In 1952, the term psychopath was replaced in the psychiatric literature by sociopathic personality. These terms became synonymous, as the concept of personality disorders evolved. With the advent of DSM-II (Diagnostic and Statistical Manual of Mental Disorders, Second Edition), the uniformly accepted manual of psychodiagnosis) in 1968, the term personality disorder, antisocial type replaced sociopathic personality. In contemporary forensic psychiatric, psychological, and sociological literature, the terms psychopath, sociopath, criminal personality and ASPD/APD (antisocial personality disorder) are used commonly to describe the affected criminal population.
Antisocial personality disorder, common among convicted felons, is chiefly characterized by flagrant disregard for the rights of others, a refusal to conform to the rules and norms of society, and an inability to experience feelings of either anxiety or guilt. Other clinical symptoms are predatory behaviors, manipulativeness and deceitfulness, inability to plan for the future or to envision the potential consequences of their behaviors, consistent irresponsibility, irritability and aggressiveness, callous disregard for the safety and well-being of others, and an inability to experience feelings of guilt or remorse after doing material, emotional, or physical harm to others.
The central characteristics of the psychopath are described in somewhat more emotional or affective terms. They are highly self-centered, impulsive, irresponsible, manipulative, and remorseless; they do not experience guilt or regret. They tend to be pathological liars and they persistently violate social norms and rules. Their crimes tend to be described as "cold-blooded," as they are committed without obvious motivation (except to satisfy their own material needs, by robbery, for example). Psychopaths commonly exert power and control over others, and they do so through the use of superficial charm, manipulation, intimidation, and violence. They tend not to outgrow their behavior, do not benefit from treatment, and do not rehabilitate during periods of incarceration.

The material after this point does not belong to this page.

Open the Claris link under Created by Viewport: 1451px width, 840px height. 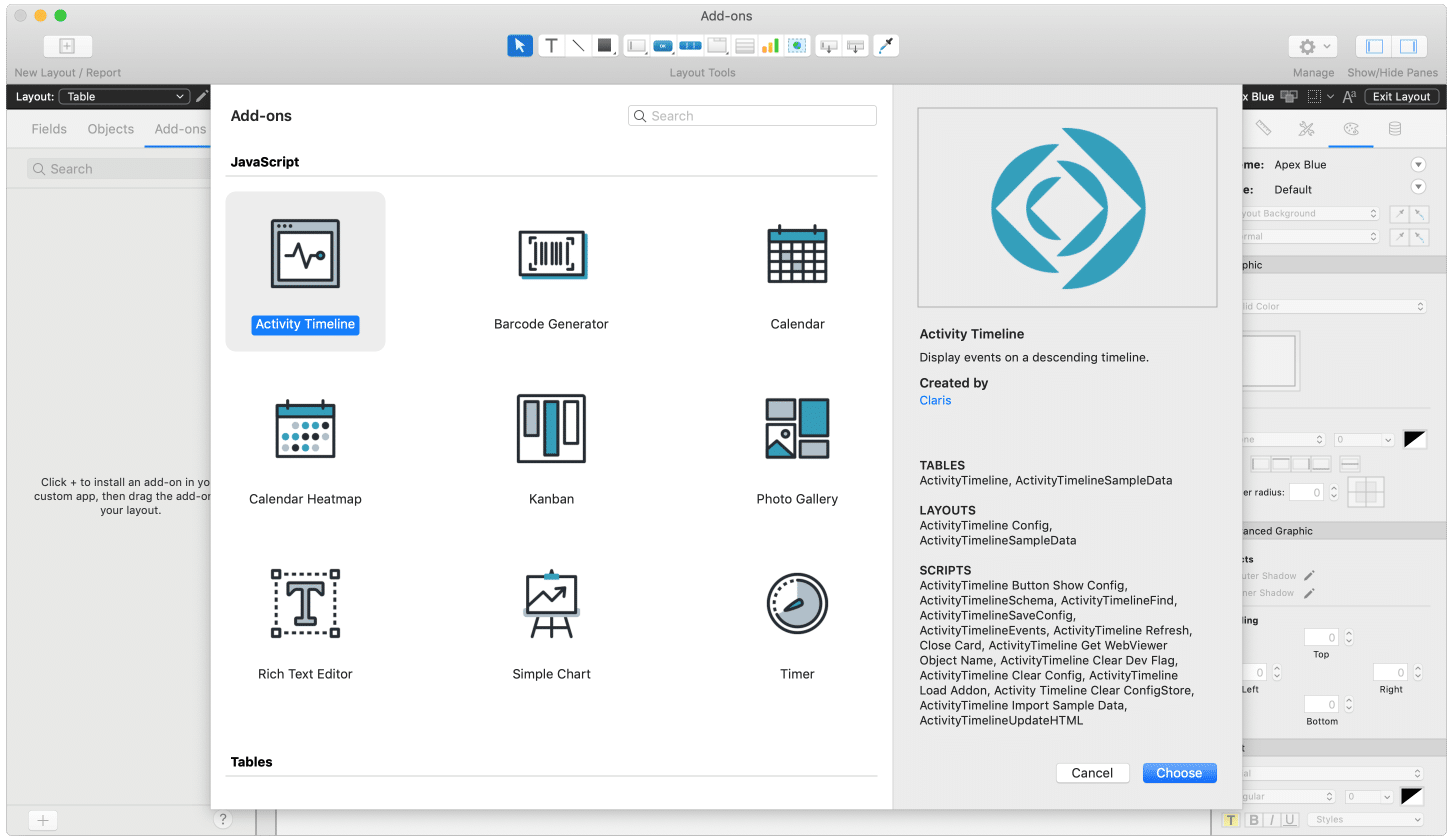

Sociopaths are typically described as conscience-less. They are extremely shallow, selfish, self-centered, boastful, antagonistic, and unable to bond with others or to form lasting romantic relationships. They also tend to be extreme risk-takers who are unable to refuse temptation of any sort. Sociopaths view other people as vehicles for their own gain, and they fail to recognize their own negative characteristics. Sociopaths are generally adept at rationalizing their behavior and asserting (and believing) that they are victims of the ill will of others, and that they are good people put in bad circumstances. Sociopaths often report difficult childhoods: single parent homes, extreme poverty, neighborhood or family violence, lack of parental supervision, early separation from family, or rearing in foster homes, state-run group homes, or institution-like settings.
There is no effective treatment for these personality disorders: incarceration is merely palliative. That is, an individual with sociopathy, psychopathy or ASPD may either not exhibit the offending behaviors while incarcerated, or may use them adaptively in order to function well in the prison setting, but will immediately (and admittedly) return to utilizing them upon release from prison.